◆ Task
In the thread about adult tegu enclosure width, what minimum adult enclosure size does the first post say most sources give?

# Adult Tegu enclosure size - width



## KaGaOri (Oct 17, 2016)

Hello, I am considering getting Argentine Tegu as a pet in the future (not like next month, more of in a year or two). I have question about enclosure size. Most information I've found so far state 6' x 3' x 3' as minimal size for adult Tegu. I tried to find some place for the cage in my home and found out, that while lenght or hight isn't an issue (I can go easily for 7' maybe more in lenght and it can be as tall as it needs to be). When it comes to width though, the best I can do is 2,887' so I am about 4,72" short. The problem is caused by very inconvenient door placement in place I live in, so safe for tearing down walls there is no helping it. My question is - would this be an issue for the Tegu? Would it have trouble turning around because of this, or trouble resting comfortably, or trouble with something else if living in enclosure like that (about 7' long, over 3' high but only 2,887' wide)?

I realize you are getting a lot of these questions from Tegu newbies, but I would be very gratefull if you would take a moment to share your experience.


----------



## KaGaOri (Oct 18, 2016)

Hi, I have another cage idea and would appreciate some feedback. Today I saw pictures of cage solo87 is building and it has wheels, which got me thinking: If I put wheels on the cage I could make it wider (4') and when I need to go through the door I could just move it out of the way. Downside is, that it would need to be shorter (around 6,6') for me to be able to maneuver it from its place and back again. Also I don't know if moving it now and then (once, maybe twice a week) wouldn't freek my Tegu out, especially while brumating. What do you think? Is either of my cage ideas (2,887' wide and 7' long, or 4' wide and 6,6' long) usable for housing adult Tegu?


----------



## Walter1 (Oct 18, 2016)

KaGaOri said:


> Hi, I have another cage idea and would appreciate some feedback. Today I saw pictures of cage solo87 is building and it has wheels, which got me thinking: If I put wheels on the cage I could make it wider (4') and when I need to go through the door I could just move it out of the way. Downside is, that it would need to be shorter (around 6,6') for me to be able to maneuver it from its place and back again. Also I don't know if moving it now and then (once, maybe twice a week) wouldn't freek my Tegu out, especially while brumating. What do you think? Is either of my cage ideas (2,887' wide and 7' long, or 4' wide and 6,6' long) usable for housing adult Tegu?


I would go for a stationary 8' for the reasons you are thinking about. They get big and need a comfortable 4' turnaround space.


----------



## KaGaOri (Oct 18, 2016)

Walter1 said:


> I would go for a stationary 8' for the reasons you are thinking about. They get big and need a comfortable 4' turnaround space.

◆ Record list

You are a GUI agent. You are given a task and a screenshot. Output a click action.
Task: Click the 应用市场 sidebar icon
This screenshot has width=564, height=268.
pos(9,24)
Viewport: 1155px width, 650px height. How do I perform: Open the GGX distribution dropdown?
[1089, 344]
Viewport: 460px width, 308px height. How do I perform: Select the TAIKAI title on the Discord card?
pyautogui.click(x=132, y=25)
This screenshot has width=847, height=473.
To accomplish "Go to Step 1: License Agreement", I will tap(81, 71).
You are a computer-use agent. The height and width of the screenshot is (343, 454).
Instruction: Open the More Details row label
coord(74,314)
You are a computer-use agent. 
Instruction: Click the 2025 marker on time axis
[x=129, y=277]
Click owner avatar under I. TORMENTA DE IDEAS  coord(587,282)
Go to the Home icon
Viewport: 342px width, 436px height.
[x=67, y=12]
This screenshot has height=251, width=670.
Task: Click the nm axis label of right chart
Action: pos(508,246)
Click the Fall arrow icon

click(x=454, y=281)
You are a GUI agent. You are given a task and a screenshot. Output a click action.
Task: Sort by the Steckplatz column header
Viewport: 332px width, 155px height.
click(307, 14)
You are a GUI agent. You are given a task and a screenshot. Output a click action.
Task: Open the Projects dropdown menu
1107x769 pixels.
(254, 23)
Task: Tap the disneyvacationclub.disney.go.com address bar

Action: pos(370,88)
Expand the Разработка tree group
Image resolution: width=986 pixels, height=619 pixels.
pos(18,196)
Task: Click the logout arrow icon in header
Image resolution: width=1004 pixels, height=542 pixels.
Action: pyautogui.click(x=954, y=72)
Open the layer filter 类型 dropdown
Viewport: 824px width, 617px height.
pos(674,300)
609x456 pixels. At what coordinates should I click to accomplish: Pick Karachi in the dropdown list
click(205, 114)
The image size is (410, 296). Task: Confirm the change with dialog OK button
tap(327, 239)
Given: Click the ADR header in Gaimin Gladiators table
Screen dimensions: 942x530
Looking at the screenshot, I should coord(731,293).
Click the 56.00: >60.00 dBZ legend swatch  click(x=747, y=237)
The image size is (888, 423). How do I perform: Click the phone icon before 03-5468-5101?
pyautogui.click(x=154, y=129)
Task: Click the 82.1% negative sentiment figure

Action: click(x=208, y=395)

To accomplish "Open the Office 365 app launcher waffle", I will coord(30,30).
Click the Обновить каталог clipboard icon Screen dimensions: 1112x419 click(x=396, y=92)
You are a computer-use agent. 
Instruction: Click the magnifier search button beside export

◆ Solution to this problem
6' x 3' x 3'